近年来,研究得知樟芝能有效治疗肝病及其它方面如:抗肿瘤、抗病毒、抗过敏、降血脂、降血糖的疾病。樟芝中含有多种生理活性成分,如多糖、三萜类化合物、超氧歧化酶(SOD)、腺苷、蛋白质(含免疫蛋白)、多种维生素、微量元素(钙、磷)、核酸、凝集素、氨基酸、胆固醇、木质素、血压稳定物质等。研究发现,樟芝多糖是樟芝中的主要活性物质,它在樟芝发酵上清液中的含量高达3%,具有免疫生理活性、预防及控制肿瘤等生理活性,主要含β‐D‐glucan(β‐D‐葡聚糖))其作用是透过激发巨噬细胞、T淋巴细胞、B淋巴细胞以及自然杀手细胞等来增强免疫功能,进而达到抗肿瘤的效果。此外樟芝多糖还有强心、降血压、降血糖、抗血栓等功效。

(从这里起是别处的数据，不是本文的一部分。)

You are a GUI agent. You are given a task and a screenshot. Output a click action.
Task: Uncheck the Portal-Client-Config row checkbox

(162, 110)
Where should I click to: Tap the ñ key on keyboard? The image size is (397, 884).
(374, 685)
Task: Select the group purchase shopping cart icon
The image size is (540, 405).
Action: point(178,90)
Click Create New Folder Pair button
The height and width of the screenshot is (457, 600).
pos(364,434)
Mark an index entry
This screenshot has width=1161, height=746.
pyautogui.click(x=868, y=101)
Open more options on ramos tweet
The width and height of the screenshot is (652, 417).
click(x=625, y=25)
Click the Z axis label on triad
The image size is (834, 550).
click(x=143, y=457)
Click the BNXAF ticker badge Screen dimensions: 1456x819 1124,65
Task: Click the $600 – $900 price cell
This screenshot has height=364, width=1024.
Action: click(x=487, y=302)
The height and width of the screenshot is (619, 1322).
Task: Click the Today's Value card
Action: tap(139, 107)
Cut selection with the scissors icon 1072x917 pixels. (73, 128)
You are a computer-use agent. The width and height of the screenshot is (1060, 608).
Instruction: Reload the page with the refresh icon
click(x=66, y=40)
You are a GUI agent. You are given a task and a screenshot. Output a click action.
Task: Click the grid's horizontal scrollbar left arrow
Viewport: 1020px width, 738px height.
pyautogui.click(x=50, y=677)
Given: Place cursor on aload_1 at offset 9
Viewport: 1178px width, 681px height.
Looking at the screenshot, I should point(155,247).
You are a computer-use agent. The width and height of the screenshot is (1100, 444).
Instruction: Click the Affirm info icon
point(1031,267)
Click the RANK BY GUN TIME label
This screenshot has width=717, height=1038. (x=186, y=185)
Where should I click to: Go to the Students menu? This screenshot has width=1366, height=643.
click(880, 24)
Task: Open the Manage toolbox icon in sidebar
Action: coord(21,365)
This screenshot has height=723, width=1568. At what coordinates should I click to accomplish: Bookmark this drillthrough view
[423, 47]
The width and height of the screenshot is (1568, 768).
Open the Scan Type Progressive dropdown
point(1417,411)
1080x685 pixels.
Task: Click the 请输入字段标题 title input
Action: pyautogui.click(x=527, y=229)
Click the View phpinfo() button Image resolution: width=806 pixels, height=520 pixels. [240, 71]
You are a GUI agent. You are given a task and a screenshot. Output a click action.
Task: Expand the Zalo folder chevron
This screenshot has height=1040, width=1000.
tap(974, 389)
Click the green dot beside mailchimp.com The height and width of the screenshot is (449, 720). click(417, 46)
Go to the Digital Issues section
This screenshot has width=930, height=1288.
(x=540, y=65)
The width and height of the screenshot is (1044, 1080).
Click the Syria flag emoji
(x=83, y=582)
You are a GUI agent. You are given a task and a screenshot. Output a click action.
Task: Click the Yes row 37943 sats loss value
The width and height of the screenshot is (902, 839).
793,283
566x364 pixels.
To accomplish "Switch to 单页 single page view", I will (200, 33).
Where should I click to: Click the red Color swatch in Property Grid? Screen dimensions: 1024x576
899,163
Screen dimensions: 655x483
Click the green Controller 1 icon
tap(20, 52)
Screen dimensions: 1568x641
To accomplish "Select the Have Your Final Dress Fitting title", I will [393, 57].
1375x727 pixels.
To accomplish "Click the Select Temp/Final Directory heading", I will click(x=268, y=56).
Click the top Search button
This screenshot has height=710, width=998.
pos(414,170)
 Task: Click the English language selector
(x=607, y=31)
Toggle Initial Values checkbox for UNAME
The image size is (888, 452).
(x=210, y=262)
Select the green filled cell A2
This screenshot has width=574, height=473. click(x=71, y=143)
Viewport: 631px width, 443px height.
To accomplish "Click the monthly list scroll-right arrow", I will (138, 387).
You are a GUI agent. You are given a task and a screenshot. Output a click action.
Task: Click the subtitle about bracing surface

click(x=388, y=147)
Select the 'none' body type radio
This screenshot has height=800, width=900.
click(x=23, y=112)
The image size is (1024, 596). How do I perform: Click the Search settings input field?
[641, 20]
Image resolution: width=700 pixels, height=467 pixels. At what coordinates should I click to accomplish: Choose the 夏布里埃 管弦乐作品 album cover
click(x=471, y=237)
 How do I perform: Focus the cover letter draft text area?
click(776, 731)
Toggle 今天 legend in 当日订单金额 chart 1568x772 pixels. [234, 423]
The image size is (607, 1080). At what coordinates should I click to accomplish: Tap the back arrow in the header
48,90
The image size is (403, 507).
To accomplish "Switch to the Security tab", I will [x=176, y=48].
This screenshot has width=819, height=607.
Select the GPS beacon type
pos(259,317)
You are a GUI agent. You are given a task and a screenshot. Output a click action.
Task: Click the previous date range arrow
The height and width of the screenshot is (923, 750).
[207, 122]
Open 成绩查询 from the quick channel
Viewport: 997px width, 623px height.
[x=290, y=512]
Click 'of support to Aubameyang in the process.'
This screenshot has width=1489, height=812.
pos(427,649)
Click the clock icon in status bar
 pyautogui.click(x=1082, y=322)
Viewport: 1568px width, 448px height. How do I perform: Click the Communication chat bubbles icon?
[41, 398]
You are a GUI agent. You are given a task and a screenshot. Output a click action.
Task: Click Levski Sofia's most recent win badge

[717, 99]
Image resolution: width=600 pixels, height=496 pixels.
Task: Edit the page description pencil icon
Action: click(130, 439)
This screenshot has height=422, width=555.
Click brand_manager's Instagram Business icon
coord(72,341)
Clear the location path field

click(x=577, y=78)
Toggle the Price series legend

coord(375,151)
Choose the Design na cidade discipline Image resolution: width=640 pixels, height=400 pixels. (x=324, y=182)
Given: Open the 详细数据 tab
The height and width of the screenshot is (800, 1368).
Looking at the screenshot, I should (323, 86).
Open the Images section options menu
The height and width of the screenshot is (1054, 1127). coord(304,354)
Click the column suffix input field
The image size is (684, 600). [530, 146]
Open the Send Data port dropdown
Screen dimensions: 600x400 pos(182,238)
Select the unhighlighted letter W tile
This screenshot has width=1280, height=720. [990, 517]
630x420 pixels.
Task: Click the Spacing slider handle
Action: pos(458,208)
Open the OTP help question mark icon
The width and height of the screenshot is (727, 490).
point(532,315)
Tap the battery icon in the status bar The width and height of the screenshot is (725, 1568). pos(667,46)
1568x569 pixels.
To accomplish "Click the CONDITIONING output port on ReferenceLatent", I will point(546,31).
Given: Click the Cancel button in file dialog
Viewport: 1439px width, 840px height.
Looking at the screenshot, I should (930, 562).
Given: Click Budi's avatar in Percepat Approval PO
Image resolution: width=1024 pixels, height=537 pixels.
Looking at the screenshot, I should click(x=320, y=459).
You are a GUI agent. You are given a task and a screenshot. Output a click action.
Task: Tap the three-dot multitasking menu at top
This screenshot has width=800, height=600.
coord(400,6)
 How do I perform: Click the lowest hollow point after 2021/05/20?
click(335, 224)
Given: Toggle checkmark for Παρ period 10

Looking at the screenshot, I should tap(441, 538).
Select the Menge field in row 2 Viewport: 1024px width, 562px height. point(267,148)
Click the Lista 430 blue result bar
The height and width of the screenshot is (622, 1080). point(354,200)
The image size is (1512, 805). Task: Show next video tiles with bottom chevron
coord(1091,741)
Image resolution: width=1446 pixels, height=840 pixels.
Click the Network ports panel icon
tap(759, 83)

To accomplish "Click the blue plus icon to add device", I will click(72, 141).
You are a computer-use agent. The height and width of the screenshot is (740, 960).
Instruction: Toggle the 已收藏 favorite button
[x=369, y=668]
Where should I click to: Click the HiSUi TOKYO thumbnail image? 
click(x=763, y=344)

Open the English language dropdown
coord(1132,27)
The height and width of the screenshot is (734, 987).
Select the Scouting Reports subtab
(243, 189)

目前国内外对樟芝的研究还不是很透彻,采取的主要培养法是固体发酵法。由于此法发酵周期长,劳动强度大,占地面积广,受季节限制,而且容易污染,不宜进行纯种发酵等缺点,导致樟芝发酵规模一直得不到扩大。为此,以生物技术方法进行天然樟芝液体深层发酵培养可以缩短培养时间,获得大量且纯正的菌丝体和多糖,成本低,可实现发酵工业的连续化、自动化,提升生产效益,成为十分值得开发的途径。国内外也有少量大专院校的研究者对樟芝的深层发酵进行过研究,但往往其主要侧重点是如何获取更高的生物量,只有少部分研究者关注樟芝的功效成分多糖的研究,但往往都仅局限于小试的摇瓶试验,属于基础研究阶段,并且其生物量和活性产物胞外糖得率比较低,生产成本过于昂贵,其工艺需进一步提升,若要达到规模化和产业化的生产樟芝多糖还需要进行大量的研究和实验工作。
发明内容
本发明的目的是为了解决工业化规模生产樟芝多糖的技术瓶颈,采用液态发酵生产樟芝多糖克服了固态发酵周期长、投资大、受季节限制、难以产业化等弊端,采用此发明能够连续、自动化、产业化的生产出高品质的樟芝多糖。
本发明的目的通过以下技术方案实现:
一种制备樟芝发酵液的方法,该方法包括下述步骤:
将樟芝种子培养液接入灭菌后的液体发酵培养基进行深层液态发酵得到樟芝发酵培养液;所述的深层液态发酵接种量为10~20%(g/100g,下同),通风比为1:0.3‐1.0vvm,罐压0.02~0.05Mpa,在22~30℃下培养4~7天;所述的液体发酵培养基为:葡萄糖1-3%、淀粉1-3%、蛋白胨0.1-0.5%、麸皮0.1-0.5%、磷酸二氢钾0.1-0.5%、七水硫酸镁0.1-0.5%、消泡剂0.01-0.05%、20000u/ml的耐高温α-淀粉酶0.001-0.007%(v/v),调节pH值4.8。上述培养基组成中除高温α-淀粉酶外其余的“%”均表示g/100ml。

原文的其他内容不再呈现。